• _Text passage_
----

Well, it wasn’t quite a Second Saturday, but Matt had a conflict with that date. So Second Saturday for Lowcountry Unfiltered was actually March 6th this year. To commemorate this anomaly we decided to head down to Congaree National Park and explore Cedar Creek.
This would be my second paddling trip since the shoulder injury and my first with LCU. Since I did OK on the Saluda River a week or so ago, I wasn’t too worried. However, I quickly learned that I’m not quite at full capacity. More on that later. In the meantime I had already screwed up with the rendezvous.
When I read Matt’s email I thought we were doing a through-paddle from Bannister Bridge to South Cedar Creek Landing. It’s about a 6 mile paddle and quite doable, even with an injured shoulder. I loaded the boat onto the truck and arrived to find that I was the first there. I unloaded the kayak and carted it down to the launch. Other folks got ready for their trips as I waited for my friends to arrive.
While waiting I got a couple of texts from folks wondering where I was and if they were in the right spot. I told them that I was at Bannister Bridge, so Jerry and Jim headed up my way. Soon I found out that Matt, Alan, and Alan had also gone to South Cedar Creek first. That’s where I discovered my screw-up. Matt had planned for an out-and back from South Cedar Creek, but I thought he was doing a through paddle. Oops. It turned out for the best, though. The left Alan’s vehicle at South Cedar Creek and drove on up to meet the rest of us. It would be OK.
The launch at Bannister Bridge is tricky. The creek is narrow but very deep. It would almost be better to have the boat already in the water and step in, but we managed somehow.
It was chillier than I had thought when we launched. I was glad I had multiple layers, but I was chilled for most of the day. The current was also stronger than I expected, but nothing beyond my abilities.. We headed on downstream.
I have kayaked Cedar Creek twice before, but I’ve never done a complete trip through the park. The first time we put in at the South Cedar Creek Landing and paddled downstream, then back up. The second time we paddled from South Cedar upstream to Wise Lake then back down.
The creek channel was twisting, but well-defined. In Sparkleberry Swamp it’s more like a flooded forest and you can paddle just about anywhere. Paddling Congaree Swamp is more like kayaking on the Edisto. You might be able to explore side channels at higher water levers, but for the most part you’re restricted to the creek bed.

----

• _Supplied information_
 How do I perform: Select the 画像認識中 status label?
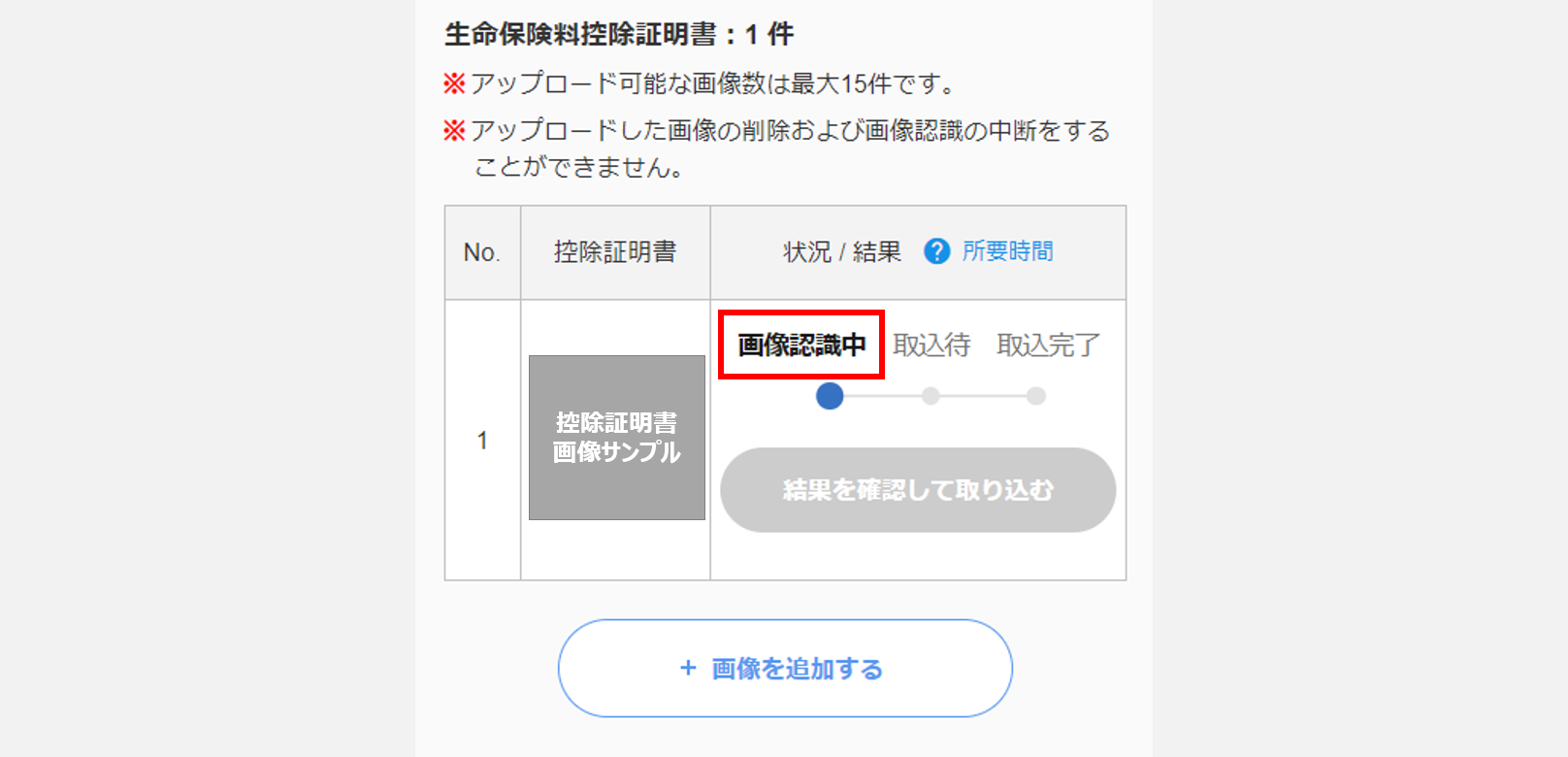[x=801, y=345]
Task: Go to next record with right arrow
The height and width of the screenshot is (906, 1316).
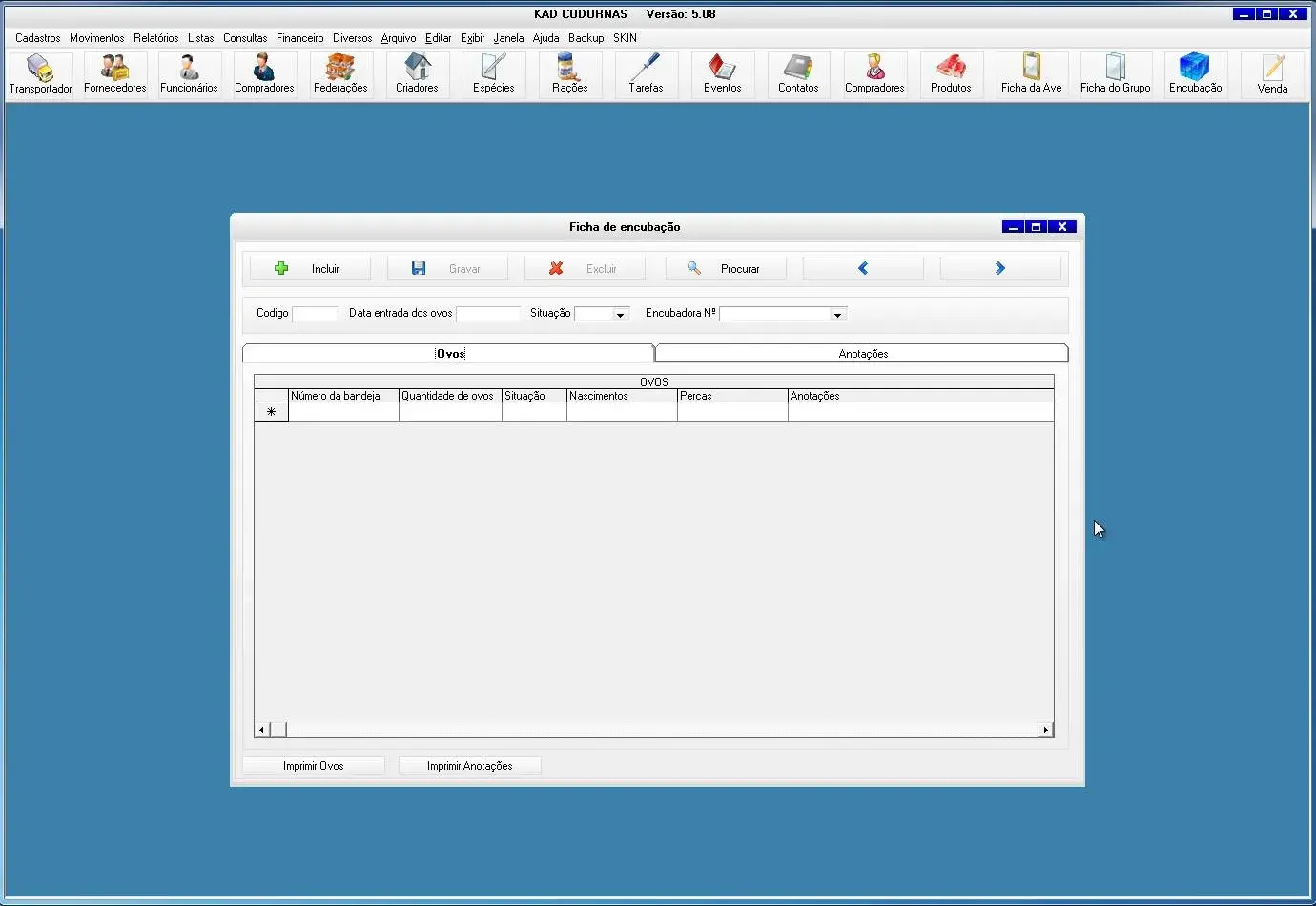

----

• _Exercise set_
1. In the Cedar Creek paddling account, what date was this year's Second Saturday trip actually held?
2. Write what comes next in the Cedar Creek paddling account, picking up after its final sentence.
The listing comes from a separate source unrelated to the Cedar Creek paddling account.

• _Per-task answers_
1. March 6th.

2.
For the most part the route was clear, but there were a few obstacles. We had to limbo under a couple of limbs. The only one who had trouble was Jim, whose kayak sits up much higher than the rest of ours.
At one point we had to make our way around a downed tree. The route was shallow, so most of us “skiyakked” through the area. We separated our kayak paddles and used them as ski poles to pull ourselves through the shallow area.
Mile markers kept track of our progress. Other markers made sure that we were on the right route in the rare places where there was some question.
About half-way through our trip we started to reach the more populated part of the park. One of the main trails crosses the creek on a long footbridge.
Not far beyond the bridge there was an opening to the right leading to Wise Lake. We decided to explore, hoping that we might find a place to pull up for lunch. The lake was much more open than the creek. We explored, finding another footbridge and smaller creek at the south end.
The banks were all a bit muddy, but we did find a spot back where the lake and creek join. Once again, Matt pulled out The Most Photographed Coleman Stove in South Carolina™ and we had our bratwurst and beer.
After a fine repast we set sail once more. The sun was finally starting to come out. We also reached an area with large trees and a trail running alongside of the creek.
Along this route we encountered several groups doing what we had originally planned to do (until I screwed up.). These groups had launched at the South Cedar Creek Landing and were paddling upstream to Wise Lake.
There were more limbo limbs. A couple of these were even more challenging than those we encountered on the first part of the trip.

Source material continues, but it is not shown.